Antibiotic Use After Removal of Penicillin Allergy Label.

Vyles D, Chiu A, Routes J, Castells M, Phillips EJ, Kibicho J, Brousseau DC
Pediatrics. 2018 141 (5)

PMID: 29678929 · PMCID: PMC5914488 · DOI:10.1542/peds.2017-3466

BACKGROUND - Penicillin allergy is commonly reported in the pediatric emergency department. We previously performed 3-tier penicillin allergy testing on children with low-risk symptoms, and 100% tolerated a penicillin challenge without an allergic reaction. We hypothesized that no serious allergic reactions would occur after re-exposure to penicillin and that prescription practices would change after testing.

METHODS - We performed a follow-up case series of 100 children whose test results were negative for penicillin allergy. Research staff administered a brief follow-up phone survey to the parent and primary care provider of each patient tested. We combined the survey data and summarized baseline patient characteristics and questionnaire responses. We then completed a 3-tier economic analysis from the prescription information gathered from surveys in which cost savings, cost avoidance, and potential cost savings were calculated.

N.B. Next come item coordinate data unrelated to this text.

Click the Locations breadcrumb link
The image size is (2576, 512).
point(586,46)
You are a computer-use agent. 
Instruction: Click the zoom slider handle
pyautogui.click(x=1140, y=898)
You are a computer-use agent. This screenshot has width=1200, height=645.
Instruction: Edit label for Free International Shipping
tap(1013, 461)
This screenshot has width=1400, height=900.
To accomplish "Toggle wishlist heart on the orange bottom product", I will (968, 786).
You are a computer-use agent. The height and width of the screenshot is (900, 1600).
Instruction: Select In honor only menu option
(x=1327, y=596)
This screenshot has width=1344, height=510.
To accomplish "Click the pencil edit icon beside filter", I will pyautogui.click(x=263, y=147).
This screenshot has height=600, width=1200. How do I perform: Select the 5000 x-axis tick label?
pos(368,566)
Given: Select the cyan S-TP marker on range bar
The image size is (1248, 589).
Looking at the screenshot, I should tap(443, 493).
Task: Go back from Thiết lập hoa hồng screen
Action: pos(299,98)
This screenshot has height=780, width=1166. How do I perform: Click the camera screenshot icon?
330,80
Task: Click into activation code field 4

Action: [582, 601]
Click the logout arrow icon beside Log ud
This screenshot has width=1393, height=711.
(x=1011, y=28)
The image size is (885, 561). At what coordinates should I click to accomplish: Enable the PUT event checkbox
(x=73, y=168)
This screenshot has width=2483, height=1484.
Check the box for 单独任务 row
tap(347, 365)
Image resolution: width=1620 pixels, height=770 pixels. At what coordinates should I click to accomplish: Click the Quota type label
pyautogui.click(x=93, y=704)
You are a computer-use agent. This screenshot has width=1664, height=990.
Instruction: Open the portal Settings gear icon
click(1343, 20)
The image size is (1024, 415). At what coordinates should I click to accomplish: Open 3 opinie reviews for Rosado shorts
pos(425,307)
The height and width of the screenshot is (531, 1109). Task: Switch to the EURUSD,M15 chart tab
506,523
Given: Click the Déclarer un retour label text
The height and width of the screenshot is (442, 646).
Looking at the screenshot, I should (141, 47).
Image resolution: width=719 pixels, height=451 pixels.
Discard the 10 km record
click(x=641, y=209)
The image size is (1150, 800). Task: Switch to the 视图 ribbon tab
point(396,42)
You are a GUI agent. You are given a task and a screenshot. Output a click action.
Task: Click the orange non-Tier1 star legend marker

RESULTS - A total of 46 prescriptions in 36 patients were reported by the primary care provider and/or parents within the year after patients were tested for penicillin allergy. Twenty-six (58%) of the prescriptions filled were penicillin derivatives. One (4%) child developed a rash 24 hours after starting the medication; no child developed a serious adverse reaction after being given a penicillin challenge. We found that the cost savings of delabeling patients as penicillin allergic was $1368.13, the cost avoidance was $1812.00, and the total potential cost savings for the pediatric emergency department population was $192 223.00.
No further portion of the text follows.